Elder-Friendly Emergency Surgery Care Can Improve Outcomes

By Marilynn Larkin

February 22, 2020

NEW YORK (Reuters Health) - Adopting the EASE (Elder-Friendly Approaches to the Surgical Environment) model in an emergency general surgical setting led to a reduction in complications and deaths, in a nonrandomized controlled study.

"The aging population and extended lifespans mean a growing number of emergency surgeries are being performed on older and frailer patients," Dr. Rachel Khadaroo of the University of Alberta told Reuters Health by email. "Some suggest such patients should not be eligible for emergency surgery because of the increased risks, but I believe a better approach is to introduce standardized screening for frailty and improved post-surgical care for vulnerable patients."

"A patient's age alone should not determine appropriateness for surgery," she said.

Dr. Khadaroo and colleagues at two hospitals reviewed data on 684 elderly patients who underwent emergency abdominal general surgery procedures (mean age, 76; close to half, women), including 139 (20.3%) who were frail. One hospital provided only usual care. At the other hospital, researchers implemented the intervention and conducted a before-and-after analysis.

Most patients were living independently in the community.

Overall, between April 2014 and March 2017, 544 patients received standard care, including 153 at the intervention site before implementation of EASE in September 2015; 140 patients received EASE. Palliative care and trauma cases were excluded.

As reported in JAMA Surgery, the intervention included integration of a geriatric assessment team, optimization of evidence-based elder-friendly practices, promotion of patient-oriented rehabilitation, and early discharge planning.

At the intervention site, in-hospital major complications or death decreased by 19% with EASE (33.3% vs. 13.6% pre-EASE) and the mean Comprehensive Complication Index decreased by 12.2 points, according to the report.

Minor complications also decreased significantly, whereas they increased at the control site (35.3% to 27.1% vs. 32% to 49.5%).

INFORMATION PROVIDED:

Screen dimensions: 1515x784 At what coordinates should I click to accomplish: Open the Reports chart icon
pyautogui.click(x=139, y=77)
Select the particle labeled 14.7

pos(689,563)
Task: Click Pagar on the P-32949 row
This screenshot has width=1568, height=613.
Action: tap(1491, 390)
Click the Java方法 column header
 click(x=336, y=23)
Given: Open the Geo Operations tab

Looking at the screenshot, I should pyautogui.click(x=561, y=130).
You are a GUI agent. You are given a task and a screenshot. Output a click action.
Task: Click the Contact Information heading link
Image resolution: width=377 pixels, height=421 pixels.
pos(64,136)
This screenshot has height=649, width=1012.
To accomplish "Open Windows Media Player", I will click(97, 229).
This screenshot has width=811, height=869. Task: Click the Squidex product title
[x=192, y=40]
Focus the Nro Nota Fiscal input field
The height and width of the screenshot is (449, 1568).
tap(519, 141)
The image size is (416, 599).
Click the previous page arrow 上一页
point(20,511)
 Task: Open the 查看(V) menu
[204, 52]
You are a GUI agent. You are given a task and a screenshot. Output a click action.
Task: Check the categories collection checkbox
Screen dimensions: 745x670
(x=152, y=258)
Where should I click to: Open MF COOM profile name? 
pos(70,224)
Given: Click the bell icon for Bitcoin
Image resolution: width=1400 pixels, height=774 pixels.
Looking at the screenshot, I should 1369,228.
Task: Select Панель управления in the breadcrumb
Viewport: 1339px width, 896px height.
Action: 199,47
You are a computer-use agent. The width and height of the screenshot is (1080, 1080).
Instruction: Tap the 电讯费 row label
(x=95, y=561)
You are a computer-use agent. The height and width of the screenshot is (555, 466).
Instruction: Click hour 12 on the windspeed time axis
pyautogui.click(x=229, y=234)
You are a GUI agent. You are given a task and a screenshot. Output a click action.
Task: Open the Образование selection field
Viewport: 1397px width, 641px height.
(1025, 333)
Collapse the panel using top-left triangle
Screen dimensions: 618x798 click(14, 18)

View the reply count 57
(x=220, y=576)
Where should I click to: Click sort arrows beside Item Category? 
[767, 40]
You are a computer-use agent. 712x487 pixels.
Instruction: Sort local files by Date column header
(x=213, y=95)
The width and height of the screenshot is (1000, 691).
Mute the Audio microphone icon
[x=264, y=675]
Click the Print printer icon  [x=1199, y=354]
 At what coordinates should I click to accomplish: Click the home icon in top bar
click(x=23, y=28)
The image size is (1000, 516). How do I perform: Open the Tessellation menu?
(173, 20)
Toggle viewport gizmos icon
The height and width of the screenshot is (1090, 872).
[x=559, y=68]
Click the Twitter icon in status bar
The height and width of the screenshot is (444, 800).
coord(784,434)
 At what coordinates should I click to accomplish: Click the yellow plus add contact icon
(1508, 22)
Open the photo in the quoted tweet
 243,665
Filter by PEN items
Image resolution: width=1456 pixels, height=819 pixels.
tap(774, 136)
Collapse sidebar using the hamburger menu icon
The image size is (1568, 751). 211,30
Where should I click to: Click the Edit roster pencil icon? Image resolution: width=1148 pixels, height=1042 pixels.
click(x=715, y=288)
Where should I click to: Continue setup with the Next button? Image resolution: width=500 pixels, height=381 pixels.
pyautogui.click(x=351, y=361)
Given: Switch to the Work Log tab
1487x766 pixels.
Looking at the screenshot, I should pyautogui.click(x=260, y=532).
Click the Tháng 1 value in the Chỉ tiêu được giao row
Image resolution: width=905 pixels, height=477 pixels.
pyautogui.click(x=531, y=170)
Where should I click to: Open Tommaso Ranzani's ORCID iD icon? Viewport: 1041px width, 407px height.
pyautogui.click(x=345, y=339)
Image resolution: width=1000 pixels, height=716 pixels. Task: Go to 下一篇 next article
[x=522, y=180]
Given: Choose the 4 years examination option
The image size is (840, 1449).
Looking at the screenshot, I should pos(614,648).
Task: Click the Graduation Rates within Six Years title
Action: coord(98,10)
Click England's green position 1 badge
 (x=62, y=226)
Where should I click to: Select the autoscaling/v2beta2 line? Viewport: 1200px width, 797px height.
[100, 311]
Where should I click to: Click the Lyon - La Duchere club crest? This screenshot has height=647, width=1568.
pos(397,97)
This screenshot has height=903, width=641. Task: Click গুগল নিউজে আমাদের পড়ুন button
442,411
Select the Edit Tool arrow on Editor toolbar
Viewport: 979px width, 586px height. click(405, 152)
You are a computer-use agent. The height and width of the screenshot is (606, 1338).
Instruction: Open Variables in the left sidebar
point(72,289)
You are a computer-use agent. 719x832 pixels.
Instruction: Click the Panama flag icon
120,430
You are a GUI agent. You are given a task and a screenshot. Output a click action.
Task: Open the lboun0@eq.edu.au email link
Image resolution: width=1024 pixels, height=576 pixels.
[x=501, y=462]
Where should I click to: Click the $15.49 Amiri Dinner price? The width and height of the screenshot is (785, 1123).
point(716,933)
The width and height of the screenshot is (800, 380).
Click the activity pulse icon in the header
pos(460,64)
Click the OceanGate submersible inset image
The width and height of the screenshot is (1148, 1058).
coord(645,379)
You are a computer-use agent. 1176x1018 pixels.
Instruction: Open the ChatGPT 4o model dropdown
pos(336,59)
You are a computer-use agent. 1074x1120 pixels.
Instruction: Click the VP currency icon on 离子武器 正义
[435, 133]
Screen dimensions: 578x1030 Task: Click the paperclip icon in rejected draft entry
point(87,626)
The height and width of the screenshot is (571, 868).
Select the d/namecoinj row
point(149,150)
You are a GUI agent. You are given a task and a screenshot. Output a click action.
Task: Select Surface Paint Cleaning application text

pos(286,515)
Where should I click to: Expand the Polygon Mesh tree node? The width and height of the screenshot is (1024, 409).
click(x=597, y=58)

REQUIREMENT:
Answer these questions using the article on elder-friendly emergency surgery:
(a) How many elderly patients did the researchers review data on?
(b) In what month and year was EASE put in place at the intervention site?
(c) Which kinds of cases were left out of the study?
These rows have no connection to the text.

RESPONSE FOR THIS EXERCISE:
(a) 684
(b) September 2015
(c) Palliative care and trauma cases